OCFS2 Orphan Removal Strategy
Mark Fasheh <mark dot fasheh at oracle dot com>
November 27, 2006
Goals / Requirements
To remove the current delete_inode vote mechanism. A replacement should:
- Perform better in the common case
- Give a node a definitive method of ensuring that a struct inode (memory) does not exist anywhere in the cluster
- Not require any direct file system messaging
The last requirement in particular, will put OCFS2 one step closer to not needing any node information, which will in turn allow us to switch cluster stacks more easily.
Problem Description
Basically, what we need is a method for tracking inodes within the cluster so that when one becomes orphaned, the last node to remove the inode can remove it from the orphan dir. We need not worry about when an inode becomes marked as "orphaned" within the cluster - that task is handled by the dentry lock code as described in Unlink / Rename Strategy (AKA, "Dentry vote removal")
Votes
Currently the OCFS2 file system employs a vote mechanism to query nodes whether an orphaned inode can be deleted from the file system.
A vote is a network message which the file system transmits to all nodes that are concurrently mounted. The delete_inode vote contains two values of importance:
Inode # |
Orphaned Slot |
Delete inode votes are serialized by holding an exclusive lock on the orphaned inode.
Upon recieving the vote, each node tests a series of conditions on the inode, and returns a negative response if any of them fail:
Does anyone on this node still have the inode open? (ip_open_count)
- Is it an unlinked directory with an elevated use count?
If the node sending the vote recieves a negative response, it will not delete the inode and trust that another node will handle it.
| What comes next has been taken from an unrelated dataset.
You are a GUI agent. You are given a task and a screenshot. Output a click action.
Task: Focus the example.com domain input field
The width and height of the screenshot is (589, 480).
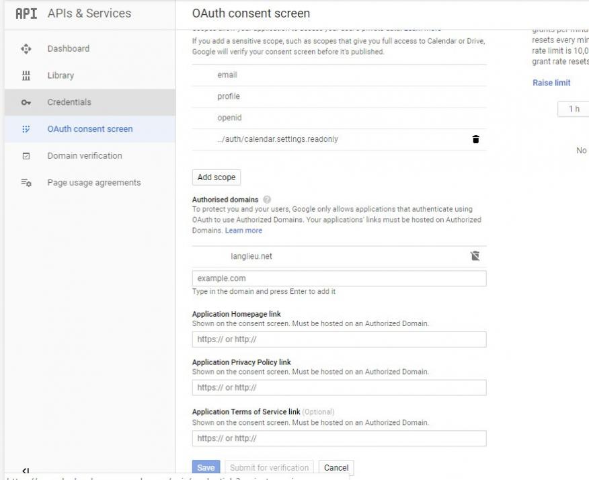(339, 278)
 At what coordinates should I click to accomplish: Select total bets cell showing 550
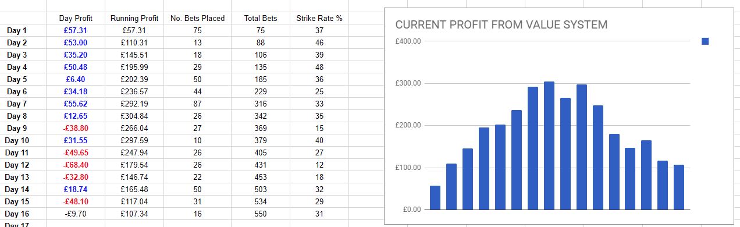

There are a number of issues with this scheme:
- It always has worst-case performance
- It requires a messaging layer within the file system which has a number of it's own problems
- Messaging requires that userspace push node information (node #, ip address, etc) up into the file system
The existence of any votes requires detailed mount maps to be stored, which in turn actually requires an additional set of mount/unmount votes.
Inode lifetiming becomes more complicated because we now have an additional thread which might take and drop inode references without haveing gone through the normal steps (i.e., ->lookup, which holds parent directory locks)
ip_orphaned_slot
ocfs2_delete_inode() has to somehow figure out which orphan directory an orphaned inode belongs to. This is stored on ip_orphaned_slot. ip_orphaned_slot can be set from several places:
- The node doing the orphaning will simply set it to it's own slot
- Other nodes will send back their own idea of it as part of the delete_inode vote response.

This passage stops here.